Papercast Limited
- Company type: Private limited company
- Industry: Technology; Transportation; Information Technology;
- Headquarters: Baker Street, London, United Kingdom
- Area served: Europe, Middle East
- Services: Passenger information system; e-paper;
- Website: papercast.com

= Papercast Limited =

Papercast Limited is a real-time passenger information technology for bus stops that uses solar powered e-paper displays. It displays real-time bus arrival information, bus timetables and other public transportation information.

== History ==
Papercast was founded in 2016. Papercast wirelessly delivers passenger information at bus stops to solar powered e-paper displays. To improve the accuracy of bus arrival predictions, the displays are controlled by a cloud-based management system with instant GTFS integration and automatic vehicle location(AVL) data normalisation. Papercast develops its own e-paper driver board.

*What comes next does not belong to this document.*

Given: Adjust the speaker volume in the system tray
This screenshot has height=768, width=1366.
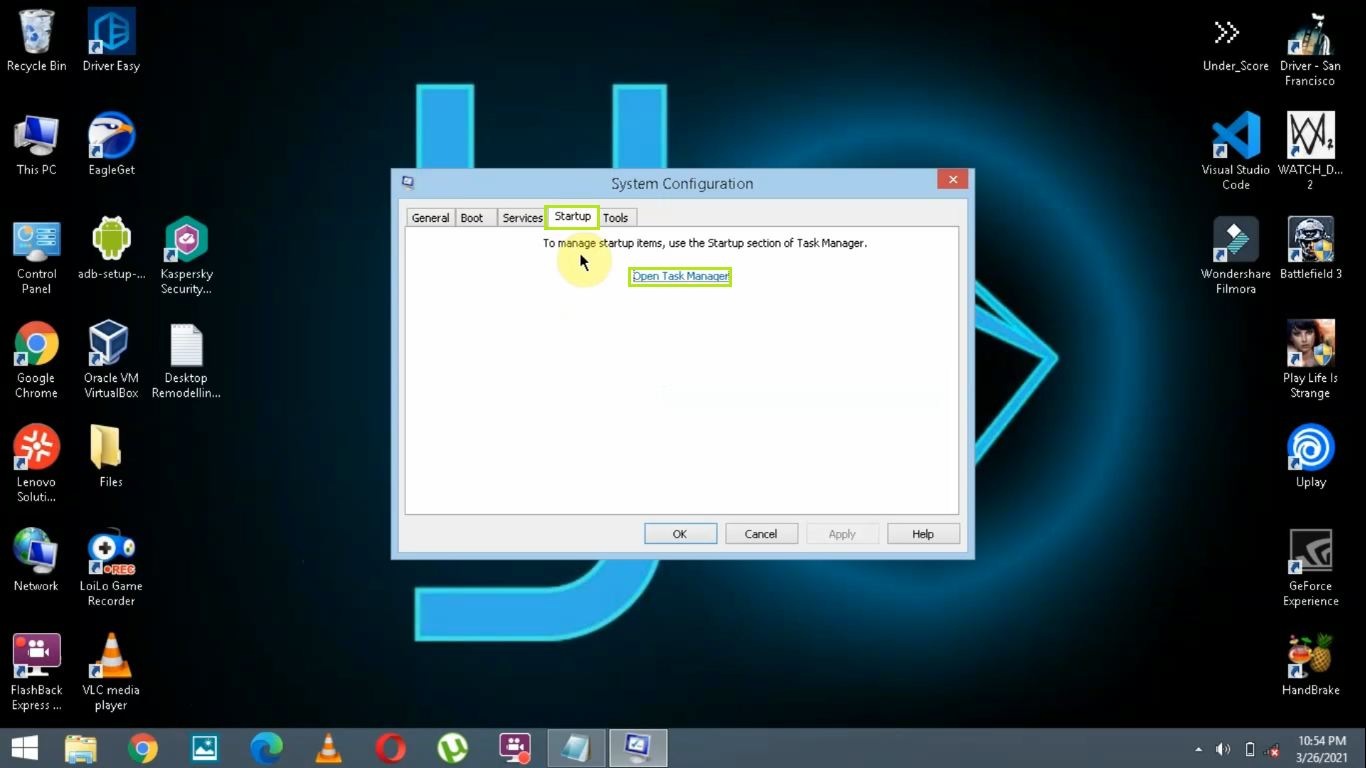Looking at the screenshot, I should (x=1222, y=749).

In April 2019 Papercast was launched in Coffs Harbour, New South Wales (NSW) with BetterETA technology in collaboration with a local government initiative, led in partnership between Transport for NSW, local bus operator Busways, Coffs Harbour City Council and vehicle manufacturer EasyMile.

In 2018 the Jerusalem Transportation Master Plan Team in Israel used the company’ssolar powered, multi-language E Ink technology, electronic-paper bus stop displays.

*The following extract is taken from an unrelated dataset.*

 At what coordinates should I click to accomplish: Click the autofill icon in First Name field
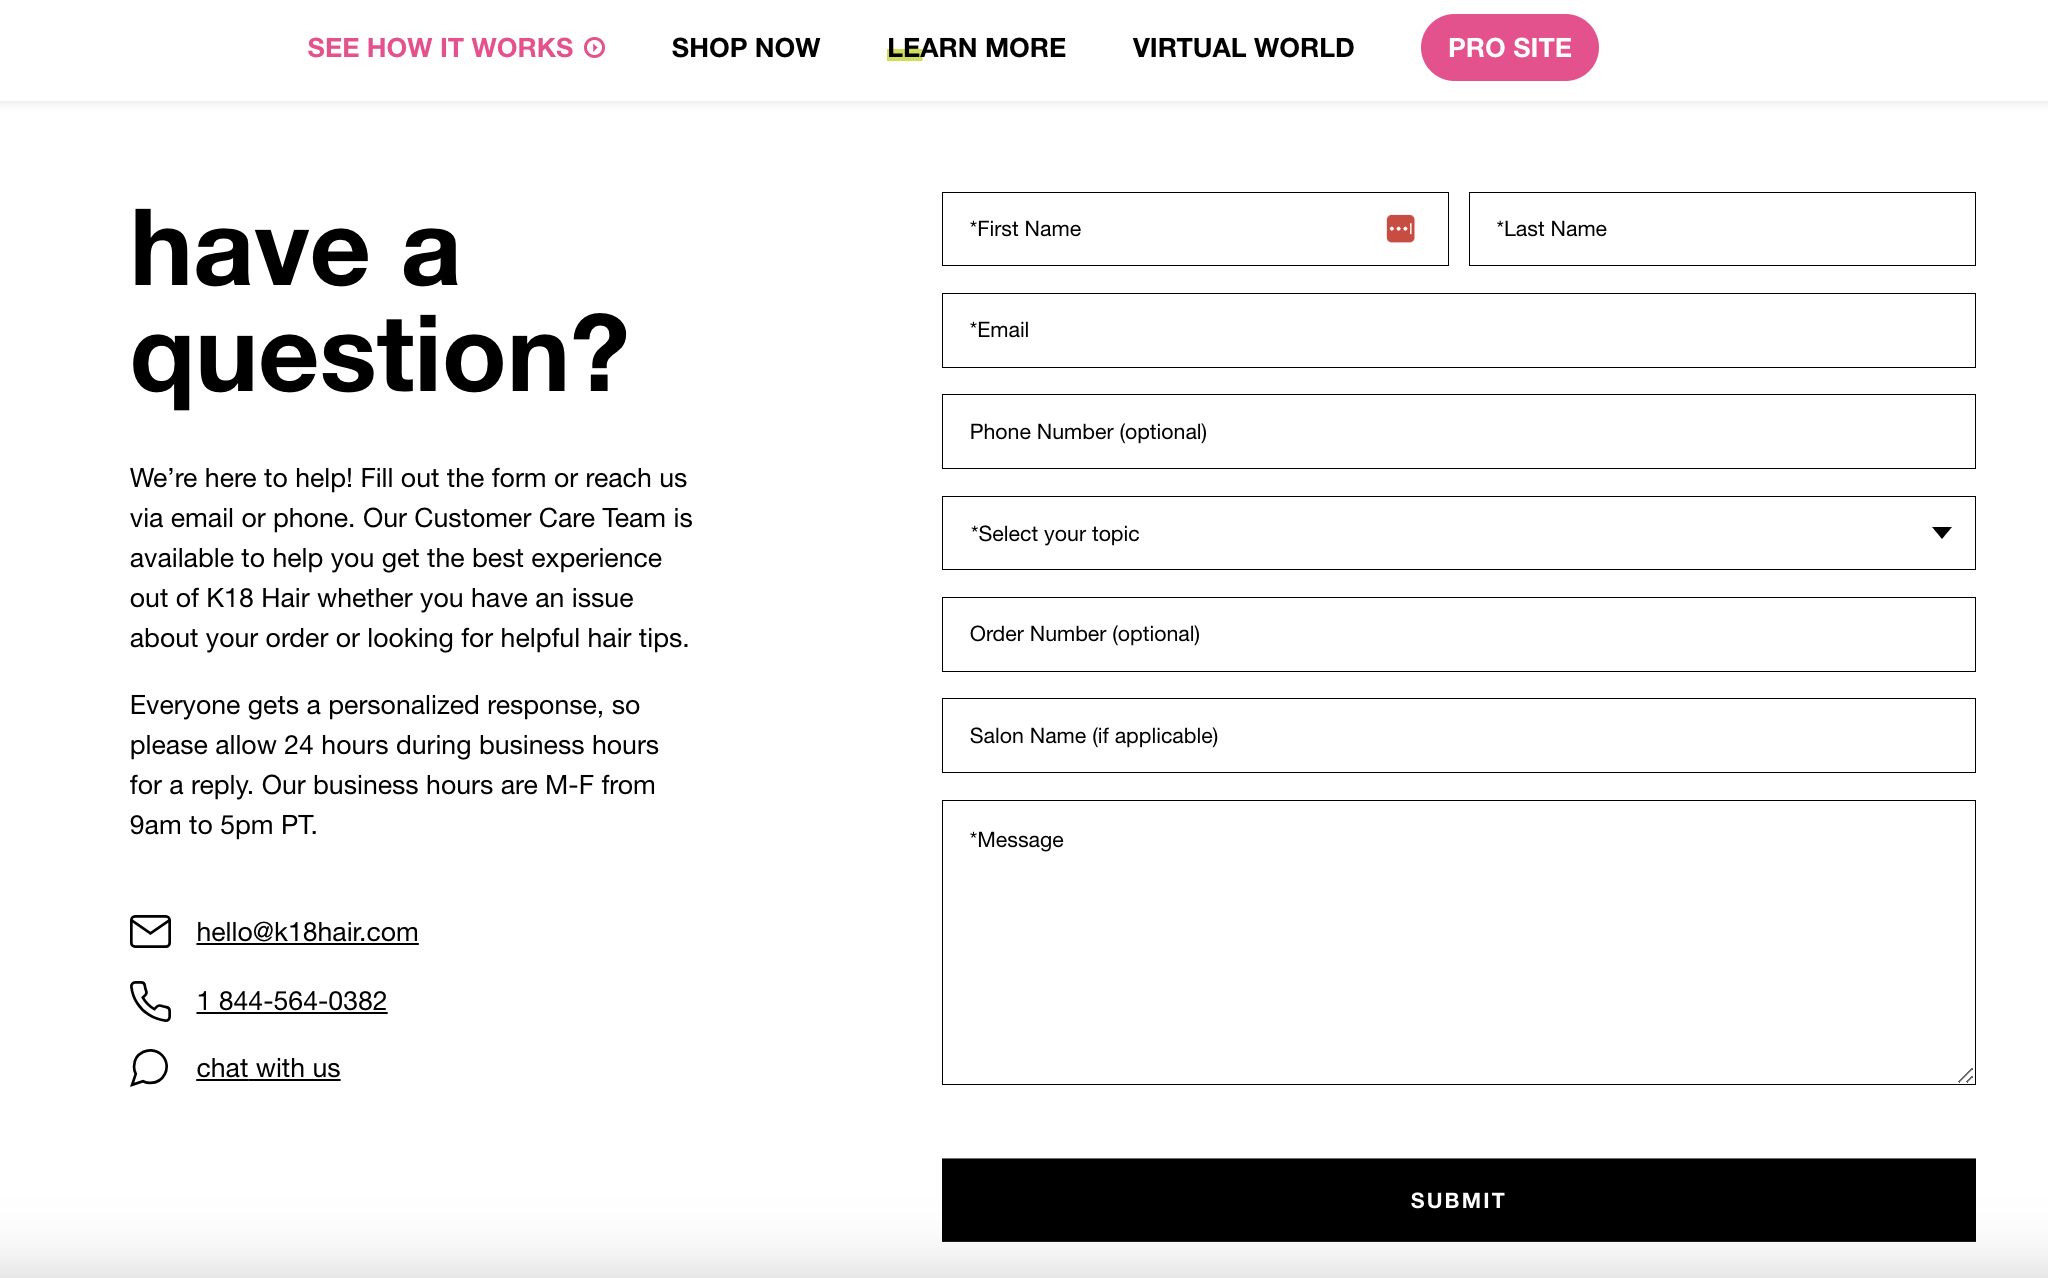point(1400,228)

In February 2018, E Ink Holdings partnered with Papercast Ltd to supply a solar powered e-paper passenger information display technology in Japan for a smart bus stop project.

Papercast solar powered e-paper bus stop displays are being trialed and are functional all over the world including, UK, Germany, Italy, USA, Japan and Kuwait etc.

In 2021, Papercast announced the deployment of 175 displays with the Department of Transport Abu Dhabi (DoT) and the Makkah Mass Rail Transit announced a public transport project that features 455 state-of-the-art bus stops with Papercast e-paper passenger information displays.

It later went on to launch a broader proposition to encompass real-time information, wayfinding, flow management and public safety in public spaces that include airports, rail stations, fuel stations, roadworks, events, shopping centres and hospitality venues.
Papercast customers in approximately thirty countries.

In 2021, the Queen's Award for Enterprise gave Papercast its International Trade 2021 award.